- _EXERCISE OBJECTIVE_
Every line from the one that includes "The width and height of the screenshot is (424, 252)." to the end of the entries should be written out exactly, with the first and last included.

- _DATA IN THIS EXERCISE_
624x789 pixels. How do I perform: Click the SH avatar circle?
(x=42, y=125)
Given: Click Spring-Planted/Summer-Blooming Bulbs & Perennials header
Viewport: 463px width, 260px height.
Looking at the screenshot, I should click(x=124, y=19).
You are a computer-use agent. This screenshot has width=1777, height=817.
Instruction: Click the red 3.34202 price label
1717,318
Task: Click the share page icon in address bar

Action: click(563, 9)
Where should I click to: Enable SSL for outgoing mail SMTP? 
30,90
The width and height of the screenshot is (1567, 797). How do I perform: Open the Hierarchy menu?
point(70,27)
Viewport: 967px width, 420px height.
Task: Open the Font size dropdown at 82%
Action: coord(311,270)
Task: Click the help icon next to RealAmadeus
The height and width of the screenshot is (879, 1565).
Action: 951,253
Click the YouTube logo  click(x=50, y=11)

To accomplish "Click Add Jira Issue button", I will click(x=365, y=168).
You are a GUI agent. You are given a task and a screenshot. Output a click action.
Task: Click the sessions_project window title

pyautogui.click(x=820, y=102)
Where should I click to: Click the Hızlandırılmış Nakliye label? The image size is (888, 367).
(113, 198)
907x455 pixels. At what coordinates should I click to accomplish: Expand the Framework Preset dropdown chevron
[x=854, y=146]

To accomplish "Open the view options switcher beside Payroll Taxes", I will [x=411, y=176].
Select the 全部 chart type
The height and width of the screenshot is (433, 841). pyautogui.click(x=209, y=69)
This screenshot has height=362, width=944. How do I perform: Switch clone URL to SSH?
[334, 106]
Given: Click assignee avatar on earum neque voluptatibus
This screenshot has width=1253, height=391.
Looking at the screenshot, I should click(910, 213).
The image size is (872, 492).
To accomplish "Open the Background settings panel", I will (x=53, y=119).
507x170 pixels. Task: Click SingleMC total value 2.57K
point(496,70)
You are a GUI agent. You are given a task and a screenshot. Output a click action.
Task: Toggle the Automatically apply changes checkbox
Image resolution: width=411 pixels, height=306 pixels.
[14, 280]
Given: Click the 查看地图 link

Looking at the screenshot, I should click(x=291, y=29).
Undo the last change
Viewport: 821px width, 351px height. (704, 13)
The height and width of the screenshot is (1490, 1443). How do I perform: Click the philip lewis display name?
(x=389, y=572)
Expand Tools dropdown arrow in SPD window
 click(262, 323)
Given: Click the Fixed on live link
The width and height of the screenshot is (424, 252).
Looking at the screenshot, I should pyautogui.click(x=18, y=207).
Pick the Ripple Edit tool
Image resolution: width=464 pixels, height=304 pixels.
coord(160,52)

- _ANSWER AREA_
The width and height of the screenshot is (424, 252).
Looking at the screenshot, I should pyautogui.click(x=18, y=207).
Pick the Ripple Edit tool
Image resolution: width=464 pixels, height=304 pixels.
coord(160,52)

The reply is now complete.